◆ WHAT TO WORK ON ◆
Please print the whole listing again, exactly as shown.
======
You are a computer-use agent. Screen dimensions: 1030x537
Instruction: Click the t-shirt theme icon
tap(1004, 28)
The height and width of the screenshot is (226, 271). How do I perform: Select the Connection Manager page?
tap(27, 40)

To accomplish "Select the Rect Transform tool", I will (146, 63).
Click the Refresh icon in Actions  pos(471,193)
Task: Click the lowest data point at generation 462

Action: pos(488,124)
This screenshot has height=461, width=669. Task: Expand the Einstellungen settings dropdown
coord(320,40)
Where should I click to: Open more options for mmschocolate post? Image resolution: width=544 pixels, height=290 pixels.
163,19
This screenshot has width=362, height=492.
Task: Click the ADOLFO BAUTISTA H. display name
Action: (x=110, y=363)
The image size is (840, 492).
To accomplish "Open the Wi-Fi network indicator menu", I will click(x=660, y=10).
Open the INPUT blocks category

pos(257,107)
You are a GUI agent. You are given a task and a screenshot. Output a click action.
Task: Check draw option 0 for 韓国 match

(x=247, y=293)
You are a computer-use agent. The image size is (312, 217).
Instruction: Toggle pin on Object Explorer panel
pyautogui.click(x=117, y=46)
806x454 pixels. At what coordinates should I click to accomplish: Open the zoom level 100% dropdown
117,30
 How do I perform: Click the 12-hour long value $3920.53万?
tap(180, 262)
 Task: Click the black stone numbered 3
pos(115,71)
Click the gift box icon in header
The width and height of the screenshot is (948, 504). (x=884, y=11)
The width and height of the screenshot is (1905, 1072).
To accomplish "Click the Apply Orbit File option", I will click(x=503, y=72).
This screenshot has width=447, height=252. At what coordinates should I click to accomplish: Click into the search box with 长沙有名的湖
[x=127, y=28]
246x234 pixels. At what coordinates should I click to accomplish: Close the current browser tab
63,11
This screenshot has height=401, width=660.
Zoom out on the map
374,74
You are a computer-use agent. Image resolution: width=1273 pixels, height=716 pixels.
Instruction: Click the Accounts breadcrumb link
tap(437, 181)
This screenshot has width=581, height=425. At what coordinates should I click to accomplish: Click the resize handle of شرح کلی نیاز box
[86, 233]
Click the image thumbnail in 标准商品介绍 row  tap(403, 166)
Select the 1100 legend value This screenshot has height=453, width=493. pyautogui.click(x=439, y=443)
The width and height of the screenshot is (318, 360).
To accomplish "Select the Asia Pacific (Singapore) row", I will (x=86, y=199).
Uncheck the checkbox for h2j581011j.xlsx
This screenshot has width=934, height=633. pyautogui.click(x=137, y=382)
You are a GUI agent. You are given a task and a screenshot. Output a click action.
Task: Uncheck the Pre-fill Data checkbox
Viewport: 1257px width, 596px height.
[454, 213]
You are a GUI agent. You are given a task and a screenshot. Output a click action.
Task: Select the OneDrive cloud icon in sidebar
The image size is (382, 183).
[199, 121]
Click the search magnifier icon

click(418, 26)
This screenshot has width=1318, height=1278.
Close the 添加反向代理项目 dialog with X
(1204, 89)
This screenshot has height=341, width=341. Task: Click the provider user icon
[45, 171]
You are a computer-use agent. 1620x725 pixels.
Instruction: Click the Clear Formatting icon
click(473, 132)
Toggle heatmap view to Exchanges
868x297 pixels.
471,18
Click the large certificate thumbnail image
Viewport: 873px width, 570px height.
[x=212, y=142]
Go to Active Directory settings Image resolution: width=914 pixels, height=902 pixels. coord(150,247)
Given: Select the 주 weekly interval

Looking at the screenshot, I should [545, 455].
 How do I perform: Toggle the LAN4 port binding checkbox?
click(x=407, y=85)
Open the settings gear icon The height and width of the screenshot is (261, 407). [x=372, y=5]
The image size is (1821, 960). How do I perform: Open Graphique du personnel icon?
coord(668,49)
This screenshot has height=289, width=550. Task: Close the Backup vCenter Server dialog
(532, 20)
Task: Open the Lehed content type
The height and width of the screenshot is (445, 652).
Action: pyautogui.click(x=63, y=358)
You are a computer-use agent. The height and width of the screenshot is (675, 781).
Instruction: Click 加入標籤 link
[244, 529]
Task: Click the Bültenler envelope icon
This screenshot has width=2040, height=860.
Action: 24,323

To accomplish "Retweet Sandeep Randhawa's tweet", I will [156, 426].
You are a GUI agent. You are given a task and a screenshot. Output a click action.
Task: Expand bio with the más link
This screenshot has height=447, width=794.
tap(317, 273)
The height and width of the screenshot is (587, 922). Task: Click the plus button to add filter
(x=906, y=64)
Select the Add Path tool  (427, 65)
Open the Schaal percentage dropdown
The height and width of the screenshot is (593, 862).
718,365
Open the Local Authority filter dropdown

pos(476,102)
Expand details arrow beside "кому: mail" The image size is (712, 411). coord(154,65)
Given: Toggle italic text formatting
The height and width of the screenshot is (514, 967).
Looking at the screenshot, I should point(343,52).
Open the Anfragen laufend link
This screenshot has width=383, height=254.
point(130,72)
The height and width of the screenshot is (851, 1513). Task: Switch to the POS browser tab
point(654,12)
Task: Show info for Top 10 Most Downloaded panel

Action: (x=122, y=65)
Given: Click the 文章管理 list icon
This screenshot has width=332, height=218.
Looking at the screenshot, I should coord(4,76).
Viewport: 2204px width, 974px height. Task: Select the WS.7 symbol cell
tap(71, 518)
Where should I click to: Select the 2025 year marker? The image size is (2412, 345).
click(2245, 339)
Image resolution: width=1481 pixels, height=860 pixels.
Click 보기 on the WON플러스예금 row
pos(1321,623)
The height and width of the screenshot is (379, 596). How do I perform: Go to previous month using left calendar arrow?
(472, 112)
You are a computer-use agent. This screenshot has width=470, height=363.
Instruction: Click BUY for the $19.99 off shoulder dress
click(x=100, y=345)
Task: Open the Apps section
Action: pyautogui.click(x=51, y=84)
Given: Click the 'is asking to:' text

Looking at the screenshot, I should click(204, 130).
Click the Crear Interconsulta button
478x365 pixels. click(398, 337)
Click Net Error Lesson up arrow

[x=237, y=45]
======
◆ ANSWER FOR THIS EXERCISE ◆
You are a computer-use agent. Screen dimensions: 1030x537
Instruction: Click the t-shirt theme icon
tap(1004, 28)
The height and width of the screenshot is (226, 271). How do I perform: Select the Connection Manager page?
tap(27, 40)

To accomplish "Select the Rect Transform tool", I will (146, 63).
Click the Refresh icon in Actions  pos(471,193)
Task: Click the lowest data point at generation 462

Action: pos(488,124)
This screenshot has height=461, width=669. Task: Expand the Einstellungen settings dropdown
coord(320,40)
Where should I click to: Open more options for mmschocolate post? Image resolution: width=544 pixels, height=290 pixels.
163,19
This screenshot has width=362, height=492.
Task: Click the ADOLFO BAUTISTA H. display name
Action: (x=110, y=363)
The image size is (840, 492).
To accomplish "Open the Wi-Fi network indicator menu", I will click(x=660, y=10).
Open the INPUT blocks category

pos(257,107)
You are a GUI agent. You are given a task and a screenshot. Output a click action.
Task: Check draw option 0 for 韓国 match

(x=247, y=293)
You are a computer-use agent. The image size is (312, 217).
Instruction: Toggle pin on Object Explorer panel
pyautogui.click(x=117, y=46)
806x454 pixels. At what coordinates should I click to accomplish: Open the zoom level 100% dropdown
117,30
 How do I perform: Click the 12-hour long value $3920.53万?
tap(180, 262)
 Task: Click the black stone numbered 3
pos(115,71)
Click the gift box icon in header
The width and height of the screenshot is (948, 504). (x=884, y=11)
The width and height of the screenshot is (1905, 1072).
To accomplish "Click the Apply Orbit File option", I will click(x=503, y=72).
This screenshot has width=447, height=252. At what coordinates should I click to accomplish: Click into the search box with 长沙有名的湖
[x=127, y=28]
246x234 pixels. At what coordinates should I click to accomplish: Close the current browser tab
63,11
This screenshot has height=401, width=660.
Zoom out on the map
374,74
You are a computer-use agent. Image resolution: width=1273 pixels, height=716 pixels.
Instruction: Click the Accounts breadcrumb link
tap(437, 181)
This screenshot has width=581, height=425. At what coordinates should I click to accomplish: Click the resize handle of شرح کلی نیاز box
[86, 233]
Click the image thumbnail in 标准商品介绍 row  tap(403, 166)
Select the 1100 legend value This screenshot has height=453, width=493. pyautogui.click(x=439, y=443)
The width and height of the screenshot is (318, 360).
To accomplish "Select the Asia Pacific (Singapore) row", I will (x=86, y=199).
Uncheck the checkbox for h2j581011j.xlsx
This screenshot has width=934, height=633. pyautogui.click(x=137, y=382)
You are a GUI agent. You are given a task and a screenshot. Output a click action.
Task: Uncheck the Pre-fill Data checkbox
Viewport: 1257px width, 596px height.
[454, 213]
You are a GUI agent. You are given a task and a screenshot. Output a click action.
Task: Select the OneDrive cloud icon in sidebar
The image size is (382, 183).
[199, 121]
Click the search magnifier icon

click(418, 26)
This screenshot has width=1318, height=1278.
Close the 添加反向代理项目 dialog with X
(1204, 89)
This screenshot has height=341, width=341. Task: Click the provider user icon
[45, 171]
You are a computer-use agent. 1620x725 pixels.
Instruction: Click the Clear Formatting icon
click(473, 132)
Toggle heatmap view to Exchanges
868x297 pixels.
471,18
Click the large certificate thumbnail image
Viewport: 873px width, 570px height.
[x=212, y=142]
Go to Active Directory settings Image resolution: width=914 pixels, height=902 pixels. coord(150,247)
Given: Select the 주 weekly interval

Looking at the screenshot, I should [545, 455].
 How do I perform: Toggle the LAN4 port binding checkbox?
click(x=407, y=85)
Open the settings gear icon The height and width of the screenshot is (261, 407). [x=372, y=5]
The image size is (1821, 960). How do I perform: Open Graphique du personnel icon?
coord(668,49)
This screenshot has height=289, width=550. Task: Close the Backup vCenter Server dialog
(532, 20)
Task: Open the Lehed content type
The height and width of the screenshot is (445, 652).
Action: pyautogui.click(x=63, y=358)
You are a computer-use agent. The height and width of the screenshot is (675, 781).
Instruction: Click 加入標籤 link
[244, 529]
Task: Click the Bültenler envelope icon
This screenshot has width=2040, height=860.
Action: 24,323

To accomplish "Retweet Sandeep Randhawa's tweet", I will [156, 426].
You are a GUI agent. You are given a task and a screenshot. Output a click action.
Task: Expand bio with the más link
This screenshot has height=447, width=794.
tap(317, 273)
The height and width of the screenshot is (587, 922). Task: Click the plus button to add filter
(x=906, y=64)
Select the Add Path tool  (427, 65)
Open the Schaal percentage dropdown
The height and width of the screenshot is (593, 862).
718,365
Open the Local Authority filter dropdown

pos(476,102)
Expand details arrow beside "кому: mail" The image size is (712, 411). coord(154,65)
Given: Toggle italic text formatting
The height and width of the screenshot is (514, 967).
Looking at the screenshot, I should point(343,52).
Open the Anfragen laufend link
This screenshot has width=383, height=254.
point(130,72)
The height and width of the screenshot is (851, 1513). Task: Switch to the POS browser tab
point(654,12)
Task: Show info for Top 10 Most Downloaded panel

Action: (x=122, y=65)
Given: Click the 文章管理 list icon
This screenshot has width=332, height=218.
Looking at the screenshot, I should coord(4,76).
Viewport: 2204px width, 974px height. Task: Select the WS.7 symbol cell
tap(71, 518)
Where should I click to: Select the 2025 year marker? The image size is (2412, 345).
click(2245, 339)
Image resolution: width=1481 pixels, height=860 pixels.
Click 보기 on the WON플러스예금 row
pos(1321,623)
The height and width of the screenshot is (379, 596). How do I perform: Go to previous month using left calendar arrow?
(472, 112)
You are a computer-use agent. This screenshot has width=470, height=363.
Instruction: Click BUY for the $19.99 off shoulder dress
click(x=100, y=345)
Task: Open the Apps section
Action: pyautogui.click(x=51, y=84)
Given: Click the 'is asking to:' text

Looking at the screenshot, I should click(204, 130).
Click the Crear Interconsulta button
478x365 pixels. click(398, 337)
Click Net Error Lesson up arrow

[x=237, y=45]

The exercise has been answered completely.